O tej porze roku,kiedy dokucza nam zimno,deszcz i słota, gdy myślę co na obiad, to nic innego do głowy mi nie przychodzi, jak mój domowy barszcz ukraiński z dużą ilością fasoli i kapusty.Jest to doskonała zupa z wkładką .Można się nią dobrze najeść bo jest w niej mięso i dodatkowo syci fasola.No i… jak się już ją robi,to warto zrobić więcej by starczyło na 2-3 dni .Ja tak właśnie robię.
ostra papryka,sól pieprz,cukier do smaku,sok z cytryny lub ocet jabłkowy,śmietana kremówka( lub jaką lubicie).
Przede wszystkim najpierw na noc zamaczamy w niewielkiej ilości wody fasolę.Buraczki gotujemy również dzień wcześniej.(nie muszą być bardzo miękkie,bo jeszcze dogotują się w zupie).
Gotujemy mięsny wywar+ włoszczyzna + listek laurowy.Ja gotuję na schabie lub kościach schabowych,ale myślę,że może być na różnym mięsie.
Mniej więcej w połowie gotowania wywaru dodajemy poszatkowaną kapustę+ wcześniej namoczoną fasolę.Pozwalamy by to wszystko się niemalże dogotowało.W tym czasie na patelni rozgrzewamy olej i dodajemy płaską łyżkę mąki ,mieszamy.Po chwili na tę patelnię dodajemy potarkowane, ugotowane al dente buraczki.Doprawiamy solą,sokiem z cytryny lub octem jabłkowym oraz cukrem .

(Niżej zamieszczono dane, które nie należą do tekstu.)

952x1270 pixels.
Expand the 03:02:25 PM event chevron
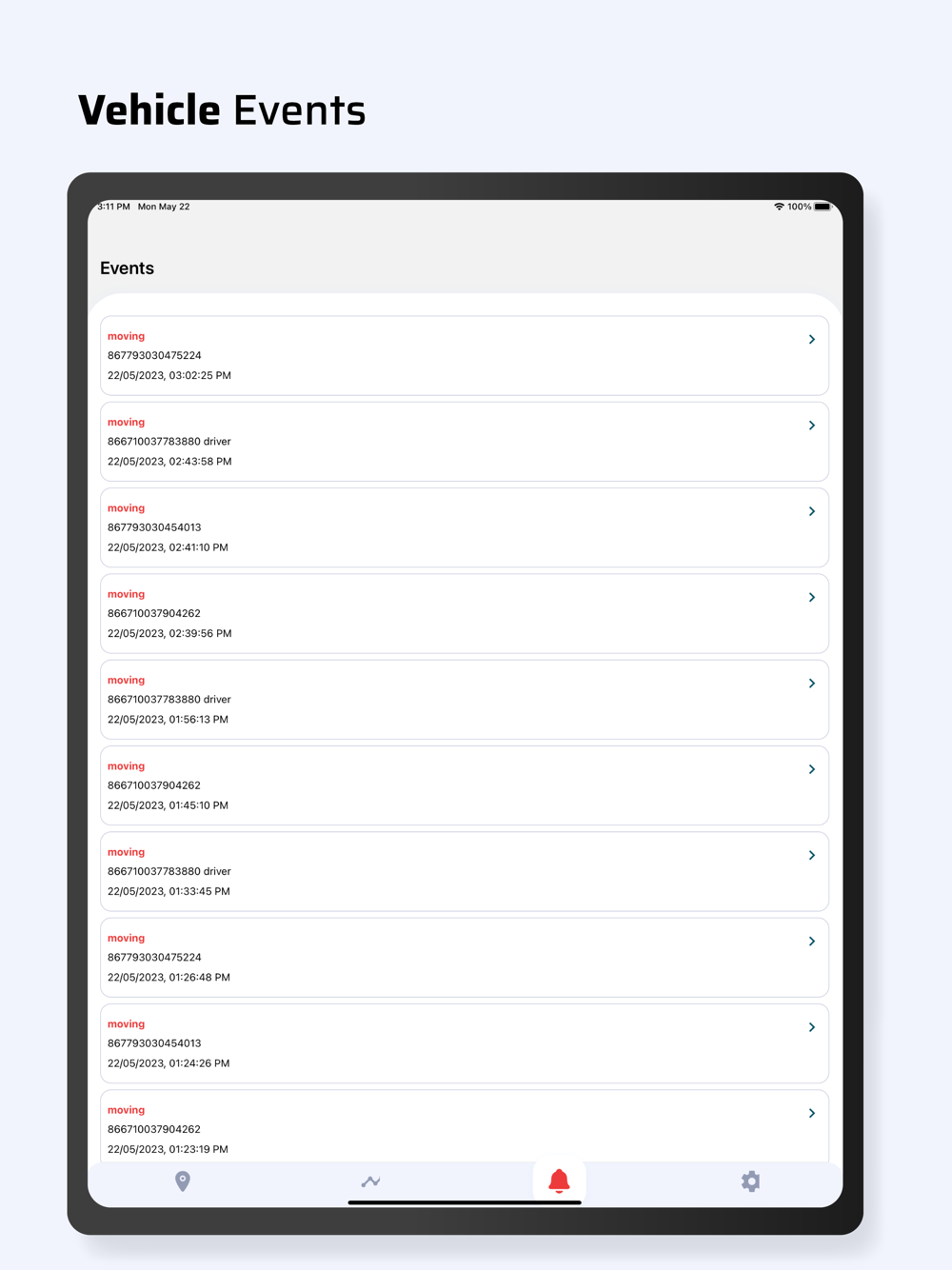coord(812,339)
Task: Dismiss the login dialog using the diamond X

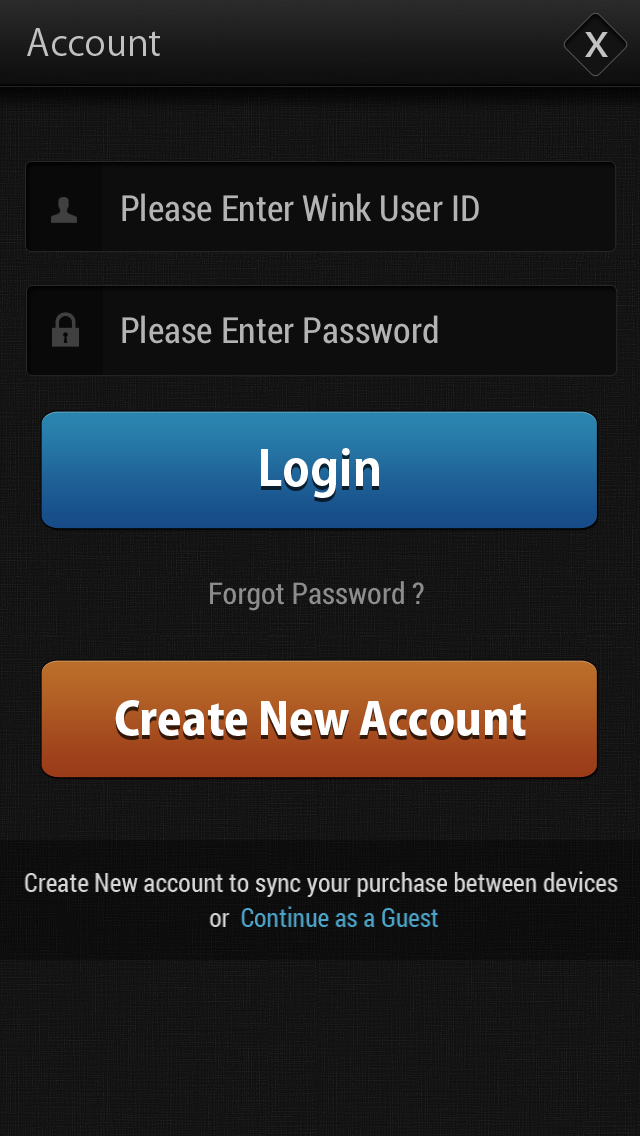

Buraczki dodajemy do ugotowanych prawie do miękkości warzyw.Ponownie doprawiamy przyprawami .Oddzielnie gotujemy pokrojone w małe kawałki ziemniaczki i dodajemy do zupy.Do środka zupy dodajemy pół szklanki zahartowanej śmietany oraz później dodatkowo na wierzch już na talerzu.